Work to be completed =
One part of the entries below is wanted: the lines from the one containing "Versions (922, 9)" through the one containing "Previous photo (825, 338)". Write those out exactly and nothing else.

+++ Supplied entries

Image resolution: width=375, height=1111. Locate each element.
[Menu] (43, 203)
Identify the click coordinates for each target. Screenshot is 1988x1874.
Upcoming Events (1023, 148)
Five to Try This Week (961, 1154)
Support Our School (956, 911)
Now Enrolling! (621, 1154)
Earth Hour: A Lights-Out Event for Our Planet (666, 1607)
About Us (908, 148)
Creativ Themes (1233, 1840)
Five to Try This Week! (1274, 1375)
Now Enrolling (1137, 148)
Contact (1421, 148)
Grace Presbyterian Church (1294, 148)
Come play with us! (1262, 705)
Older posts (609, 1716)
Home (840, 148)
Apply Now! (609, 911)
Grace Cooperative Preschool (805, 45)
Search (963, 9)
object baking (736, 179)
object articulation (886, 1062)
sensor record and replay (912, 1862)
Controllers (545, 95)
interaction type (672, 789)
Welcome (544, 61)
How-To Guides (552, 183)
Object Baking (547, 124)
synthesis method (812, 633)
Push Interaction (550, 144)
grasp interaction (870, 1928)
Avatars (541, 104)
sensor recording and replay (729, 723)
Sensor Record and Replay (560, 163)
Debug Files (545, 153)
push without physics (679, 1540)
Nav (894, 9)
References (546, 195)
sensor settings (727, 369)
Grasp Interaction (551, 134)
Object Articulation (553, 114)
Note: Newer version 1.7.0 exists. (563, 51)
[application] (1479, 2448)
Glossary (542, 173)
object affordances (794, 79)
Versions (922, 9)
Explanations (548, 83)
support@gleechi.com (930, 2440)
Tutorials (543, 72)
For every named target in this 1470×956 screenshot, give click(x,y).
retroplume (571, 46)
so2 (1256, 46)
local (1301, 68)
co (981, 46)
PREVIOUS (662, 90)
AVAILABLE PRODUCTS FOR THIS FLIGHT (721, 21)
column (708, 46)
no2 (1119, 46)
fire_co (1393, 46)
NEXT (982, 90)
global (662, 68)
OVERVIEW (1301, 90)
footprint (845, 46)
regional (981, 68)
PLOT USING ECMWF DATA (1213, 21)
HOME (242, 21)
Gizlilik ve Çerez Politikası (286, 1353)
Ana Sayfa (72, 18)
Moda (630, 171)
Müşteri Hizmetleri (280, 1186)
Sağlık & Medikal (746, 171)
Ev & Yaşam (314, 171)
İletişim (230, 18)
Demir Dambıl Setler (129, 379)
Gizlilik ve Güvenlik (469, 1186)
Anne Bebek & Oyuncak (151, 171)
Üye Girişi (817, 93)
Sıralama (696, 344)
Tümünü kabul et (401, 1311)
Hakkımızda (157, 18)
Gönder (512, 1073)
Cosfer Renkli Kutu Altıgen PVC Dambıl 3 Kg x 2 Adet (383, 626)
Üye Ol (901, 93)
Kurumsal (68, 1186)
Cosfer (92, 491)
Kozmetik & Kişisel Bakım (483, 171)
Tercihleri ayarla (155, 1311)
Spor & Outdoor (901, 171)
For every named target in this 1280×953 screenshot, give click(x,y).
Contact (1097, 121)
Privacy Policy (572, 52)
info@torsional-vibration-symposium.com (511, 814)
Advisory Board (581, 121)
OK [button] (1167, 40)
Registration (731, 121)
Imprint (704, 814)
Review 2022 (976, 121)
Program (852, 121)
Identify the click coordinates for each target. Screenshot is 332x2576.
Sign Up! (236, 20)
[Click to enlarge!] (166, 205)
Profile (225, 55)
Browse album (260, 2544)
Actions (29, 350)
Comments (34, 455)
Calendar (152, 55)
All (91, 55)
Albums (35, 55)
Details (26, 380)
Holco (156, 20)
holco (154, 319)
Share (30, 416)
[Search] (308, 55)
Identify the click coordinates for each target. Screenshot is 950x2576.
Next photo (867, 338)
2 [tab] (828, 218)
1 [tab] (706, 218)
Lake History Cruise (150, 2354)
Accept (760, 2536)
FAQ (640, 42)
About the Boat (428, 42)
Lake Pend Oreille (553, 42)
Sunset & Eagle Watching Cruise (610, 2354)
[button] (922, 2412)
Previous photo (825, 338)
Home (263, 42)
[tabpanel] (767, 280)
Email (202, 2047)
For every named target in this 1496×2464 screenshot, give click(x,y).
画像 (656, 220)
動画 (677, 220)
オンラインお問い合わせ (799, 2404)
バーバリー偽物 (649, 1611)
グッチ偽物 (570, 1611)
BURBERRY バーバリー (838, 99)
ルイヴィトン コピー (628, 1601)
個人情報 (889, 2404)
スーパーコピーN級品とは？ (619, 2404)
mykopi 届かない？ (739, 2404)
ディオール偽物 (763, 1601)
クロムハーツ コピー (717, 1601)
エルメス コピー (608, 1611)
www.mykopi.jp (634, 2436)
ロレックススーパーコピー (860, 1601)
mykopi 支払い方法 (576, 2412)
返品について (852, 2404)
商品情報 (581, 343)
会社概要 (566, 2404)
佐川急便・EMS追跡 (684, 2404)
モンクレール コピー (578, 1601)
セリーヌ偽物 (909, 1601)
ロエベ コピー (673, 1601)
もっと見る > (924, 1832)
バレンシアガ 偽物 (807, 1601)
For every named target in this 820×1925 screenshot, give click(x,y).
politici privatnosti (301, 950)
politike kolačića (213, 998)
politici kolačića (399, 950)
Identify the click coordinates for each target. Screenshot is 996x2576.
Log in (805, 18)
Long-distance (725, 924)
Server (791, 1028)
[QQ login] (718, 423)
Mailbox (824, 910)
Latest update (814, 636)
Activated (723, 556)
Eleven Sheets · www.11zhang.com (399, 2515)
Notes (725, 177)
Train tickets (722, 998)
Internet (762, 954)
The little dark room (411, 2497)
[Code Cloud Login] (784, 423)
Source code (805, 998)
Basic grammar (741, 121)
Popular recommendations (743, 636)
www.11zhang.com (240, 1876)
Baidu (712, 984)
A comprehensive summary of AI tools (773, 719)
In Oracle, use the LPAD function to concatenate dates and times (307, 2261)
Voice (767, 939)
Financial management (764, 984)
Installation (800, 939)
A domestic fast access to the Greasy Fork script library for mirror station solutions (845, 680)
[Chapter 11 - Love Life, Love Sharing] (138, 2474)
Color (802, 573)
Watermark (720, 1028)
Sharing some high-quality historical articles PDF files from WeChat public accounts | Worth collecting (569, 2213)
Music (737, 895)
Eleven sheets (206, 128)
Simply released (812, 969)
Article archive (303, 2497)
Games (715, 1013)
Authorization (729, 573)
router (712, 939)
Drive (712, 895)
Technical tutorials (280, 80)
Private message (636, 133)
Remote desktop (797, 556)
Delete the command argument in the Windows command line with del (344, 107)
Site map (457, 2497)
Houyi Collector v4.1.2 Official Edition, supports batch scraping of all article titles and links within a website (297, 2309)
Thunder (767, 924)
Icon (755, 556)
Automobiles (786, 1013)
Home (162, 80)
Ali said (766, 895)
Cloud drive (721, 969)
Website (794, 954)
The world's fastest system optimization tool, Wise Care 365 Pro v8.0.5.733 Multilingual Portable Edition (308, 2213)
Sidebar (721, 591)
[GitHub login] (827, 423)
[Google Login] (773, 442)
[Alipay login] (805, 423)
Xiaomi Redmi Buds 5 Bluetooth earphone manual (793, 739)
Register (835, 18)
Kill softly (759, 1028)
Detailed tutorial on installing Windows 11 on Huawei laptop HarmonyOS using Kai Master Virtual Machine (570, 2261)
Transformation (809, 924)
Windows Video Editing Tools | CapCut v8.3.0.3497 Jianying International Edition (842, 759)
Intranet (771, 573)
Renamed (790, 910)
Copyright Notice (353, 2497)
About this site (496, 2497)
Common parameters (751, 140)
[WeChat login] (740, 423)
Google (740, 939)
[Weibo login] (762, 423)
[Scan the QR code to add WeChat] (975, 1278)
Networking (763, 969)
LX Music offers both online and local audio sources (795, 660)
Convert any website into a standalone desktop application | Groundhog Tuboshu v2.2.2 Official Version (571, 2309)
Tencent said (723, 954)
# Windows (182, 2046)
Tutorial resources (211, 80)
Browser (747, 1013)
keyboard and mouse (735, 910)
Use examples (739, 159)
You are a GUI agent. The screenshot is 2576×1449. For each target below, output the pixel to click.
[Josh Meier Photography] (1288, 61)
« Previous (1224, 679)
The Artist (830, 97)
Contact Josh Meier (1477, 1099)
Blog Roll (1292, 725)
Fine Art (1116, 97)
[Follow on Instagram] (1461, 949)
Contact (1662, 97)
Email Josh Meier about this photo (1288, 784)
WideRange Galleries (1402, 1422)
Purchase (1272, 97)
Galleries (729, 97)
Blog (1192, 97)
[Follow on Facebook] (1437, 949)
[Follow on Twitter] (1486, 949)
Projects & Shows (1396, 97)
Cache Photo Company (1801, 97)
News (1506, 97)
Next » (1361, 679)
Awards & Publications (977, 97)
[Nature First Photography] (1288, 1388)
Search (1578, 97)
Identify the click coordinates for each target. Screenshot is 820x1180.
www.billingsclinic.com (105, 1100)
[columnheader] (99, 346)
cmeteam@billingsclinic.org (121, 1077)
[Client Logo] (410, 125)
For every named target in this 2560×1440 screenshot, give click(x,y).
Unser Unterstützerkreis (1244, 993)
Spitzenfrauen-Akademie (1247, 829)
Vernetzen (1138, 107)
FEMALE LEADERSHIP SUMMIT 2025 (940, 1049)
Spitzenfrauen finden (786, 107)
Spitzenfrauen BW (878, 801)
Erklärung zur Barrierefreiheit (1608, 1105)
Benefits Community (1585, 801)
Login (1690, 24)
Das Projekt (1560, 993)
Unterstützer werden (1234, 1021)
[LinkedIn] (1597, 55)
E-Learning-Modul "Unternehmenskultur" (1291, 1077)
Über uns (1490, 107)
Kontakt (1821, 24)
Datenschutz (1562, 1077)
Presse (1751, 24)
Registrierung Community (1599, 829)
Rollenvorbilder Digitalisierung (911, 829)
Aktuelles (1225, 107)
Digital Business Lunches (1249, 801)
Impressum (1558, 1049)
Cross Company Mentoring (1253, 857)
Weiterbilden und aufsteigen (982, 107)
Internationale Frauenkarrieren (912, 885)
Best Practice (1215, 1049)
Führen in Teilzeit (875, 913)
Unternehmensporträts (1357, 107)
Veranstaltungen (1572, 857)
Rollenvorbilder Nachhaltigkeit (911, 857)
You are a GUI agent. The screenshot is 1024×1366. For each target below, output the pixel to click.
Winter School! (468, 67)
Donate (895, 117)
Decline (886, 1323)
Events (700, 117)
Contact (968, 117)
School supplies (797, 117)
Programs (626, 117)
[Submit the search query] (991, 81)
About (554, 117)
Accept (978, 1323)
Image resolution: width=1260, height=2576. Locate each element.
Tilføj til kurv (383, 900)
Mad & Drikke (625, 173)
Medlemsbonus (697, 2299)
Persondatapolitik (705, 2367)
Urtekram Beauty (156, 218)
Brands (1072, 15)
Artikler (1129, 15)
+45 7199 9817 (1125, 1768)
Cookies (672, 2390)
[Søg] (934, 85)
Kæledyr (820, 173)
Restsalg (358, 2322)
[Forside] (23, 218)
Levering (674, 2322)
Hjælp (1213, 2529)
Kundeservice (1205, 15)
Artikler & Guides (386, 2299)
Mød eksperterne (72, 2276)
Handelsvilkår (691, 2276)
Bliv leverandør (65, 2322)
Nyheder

++++++

Reply to the exercise =
Versions (922, 9)
Explanations (548, 83)
support@gleechi.com (930, 2440)
Tutorials (543, 72)
For every named target in this 1470×956 screenshot, give click(x,y).
retroplume (571, 46)
so2 (1256, 46)
local (1301, 68)
co (981, 46)
PREVIOUS (662, 90)
AVAILABLE PRODUCTS FOR THIS FLIGHT (721, 21)
column (708, 46)
no2 (1119, 46)
fire_co (1393, 46)
NEXT (982, 90)
global (662, 68)
OVERVIEW (1301, 90)
footprint (845, 46)
regional (981, 68)
PLOT USING ECMWF DATA (1213, 21)
HOME (242, 21)
Gizlilik ve Çerez Politikası (286, 1353)
Ana Sayfa (72, 18)
Moda (630, 171)
Müşteri Hizmetleri (280, 1186)
Sağlık & Medikal (746, 171)
Ev & Yaşam (314, 171)
İletişim (230, 18)
Demir Dambıl Setler (129, 379)
Gizlilik ve Güvenlik (469, 1186)
Anne Bebek & Oyuncak (151, 171)
Üye Girişi (817, 93)
Sıralama (696, 344)
Tümünü kabul et (401, 1311)
Hakkımızda (157, 18)
Gönder (512, 1073)
Cosfer Renkli Kutu Altıgen PVC Dambıl 3 Kg x 2 Adet (383, 626)
Üye Ol (901, 93)
Kurumsal (68, 1186)
Cosfer (92, 491)
Kozmetik & Kişisel Bakım (483, 171)
Tercihleri ayarla (155, 1311)
Spor & Outdoor (901, 171)
For every named target in this 1280×953 screenshot, give click(x,y).
Contact (1097, 121)
Privacy Policy (572, 52)
info@torsional-vibration-symposium.com (511, 814)
Advisory Board (581, 121)
OK [button] (1167, 40)
Registration (731, 121)
Imprint (704, 814)
Review 2022 (976, 121)
Program (852, 121)
Identify the click coordinates for each target. Screenshot is 332x2576.
Sign Up! (236, 20)
[Click to enlarge!] (166, 205)
Profile (225, 55)
Browse album (260, 2544)
Actions (29, 350)
Comments (34, 455)
Calendar (152, 55)
All (91, 55)
Albums (35, 55)
Details (26, 380)
Holco (156, 20)
holco (154, 319)
Share (30, 416)
[Search] (308, 55)
Identify the click coordinates for each target. Screenshot is 950x2576.
Next photo (867, 338)
2 [tab] (828, 218)
1 [tab] (706, 218)
Lake History Cruise (150, 2354)
Accept (760, 2536)
FAQ (640, 42)
About the Boat (428, 42)
Lake Pend Oreille (553, 42)
Sunset & Eagle Watching Cruise (610, 2354)
[button] (922, 2412)
Previous photo (825, 338)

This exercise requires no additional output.